A Grécia para Foucault, foi, na verdade, uma ocasião para a descoberta das formas (históricas) que o pensamento foi capaz de tomar a fim de neutralizar aquilo que se apresentou, no Século V a.c., com Platão, de absolutamente novo: o sujeito enquanto condutor de seu destino. Essa invenção neutralizante e reativa, que finalmente se cristalizou com o advento do cristianismo, foi uma noção de sujeito concebido enquanto um ser cognoscente, dedicado única e exclusivamente a conhecer o “mundo” – ou, melhor, os desígnios, divinos, heterônomos, para esse – a fim de obter, por meio dessa atividade, a sua “salvação”. Uma tragédia, em suma.
Nos últimos oito anos de sua vida, o que Foucault fez de mais importante foi desencavar uma noção grega, fundamentalmente platônica, o “cuidado de si”, concluindo que ela, já há muito desaparecida do pensamento – ainda que tenha sido debatida durante aproximadamente mil anos (ela, na verdade, antecedeu, um pouco, Platão, mas encontrou nele seu ápice) – , se configurou enquanto uma ética. Feita, como ele certa vez afirmou, de liberdade, essa ética consistiu, em linhas gerais, em não permitir que ninguém se apresente a cada um de nós com a intenção de nos conduzir, a não ser que com um muito bom motivo, sujeito a todo tipo de verificação de nossa constante parte.
Pois bem – e já terminando –, quem quer que tenha lido o que a etnologia ameríndia tem produzido, desde o final dos anos 1970, em torno do perspectivismo vigente nessas sociedades, sabe sobre o encontro arquetípico que ocorre sempre que um indivíduo de uma dessas, sozinho, se encontra com aquilo que percebe como a manifestação de um espírito em meio à floresta: ele logo cuida de deixar claro que a perspectiva que irá vigorar, na sequência do encontro, será a dele, humano. O risco eminente e maior é o mesmo que o da ética do cuidado de si. A pergunta que resta é se isso não seria o mesmo que Lacan pleiteou ao afirmar, querendo dar consequência à injunção freudiana de Wo Es war, soll Ich werden (onde isso estava deve o eu advir), a derradeira inexistência do Outro.
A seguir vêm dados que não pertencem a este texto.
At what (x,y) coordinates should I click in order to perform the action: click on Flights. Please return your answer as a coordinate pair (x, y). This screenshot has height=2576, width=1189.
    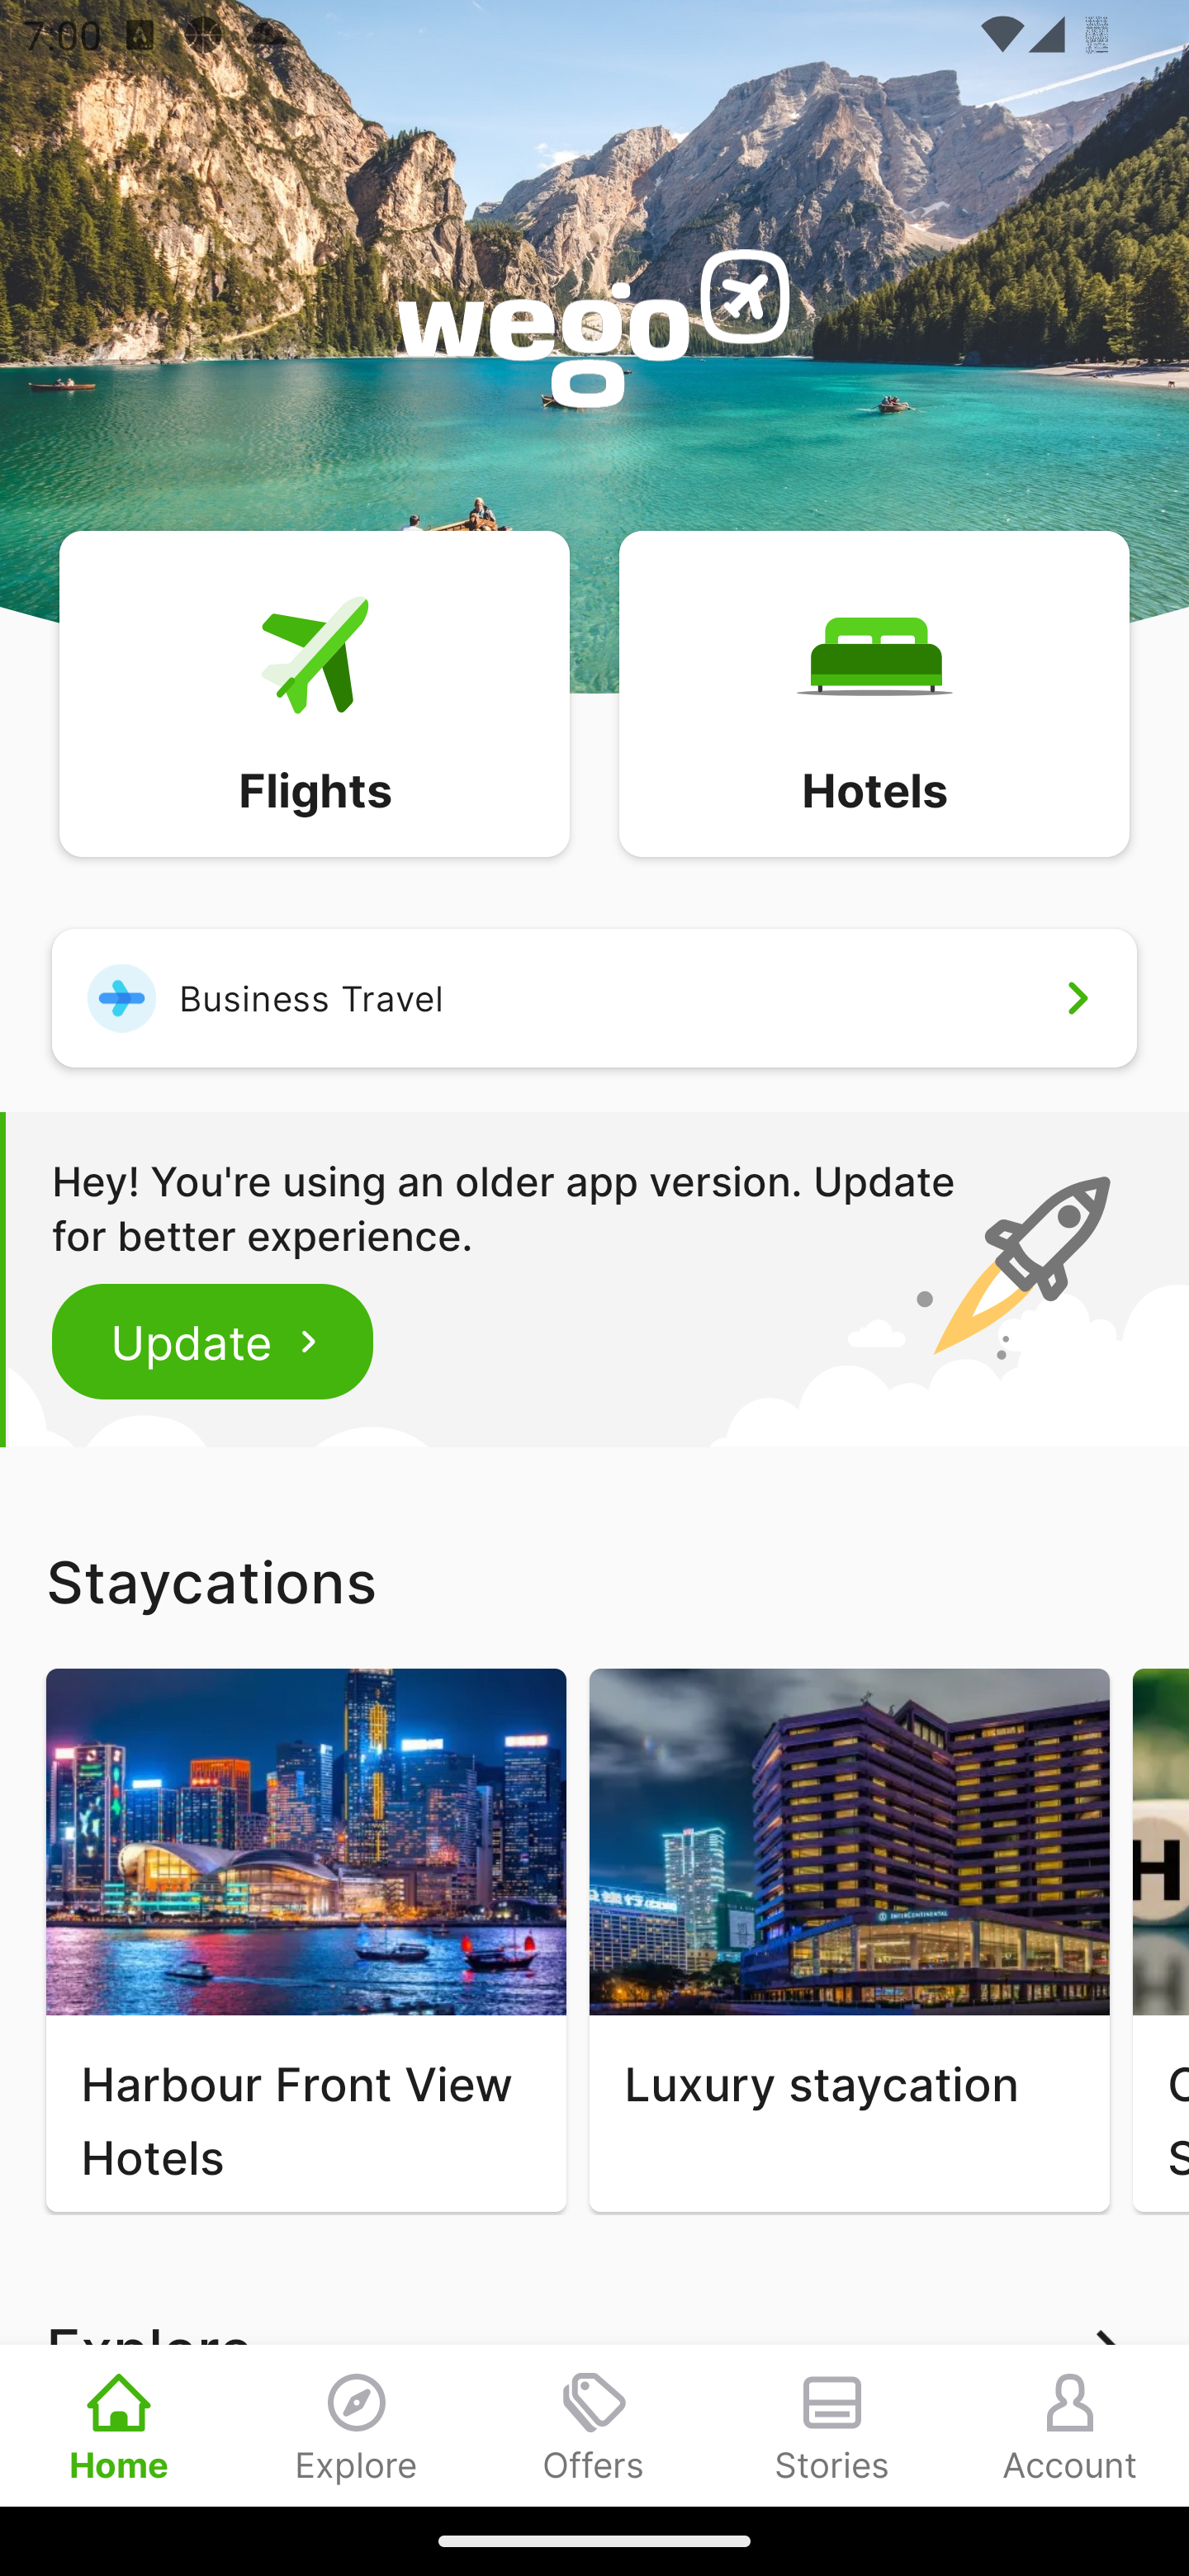
    Looking at the image, I should click on (314, 692).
Marco…eu não sei, mas, definitivamente, você! Por fim talvez eu não tenha compreendido.
Mas entendo que há um baita processo de indivuduação em ação…
Bjs. V.
Marco no sentido de conseguir colocar com alguma clareza um processo que me atordoou. Escrever ajuda, às vezes, a fechar coisas. Obrigado pelo comentário. Beijo.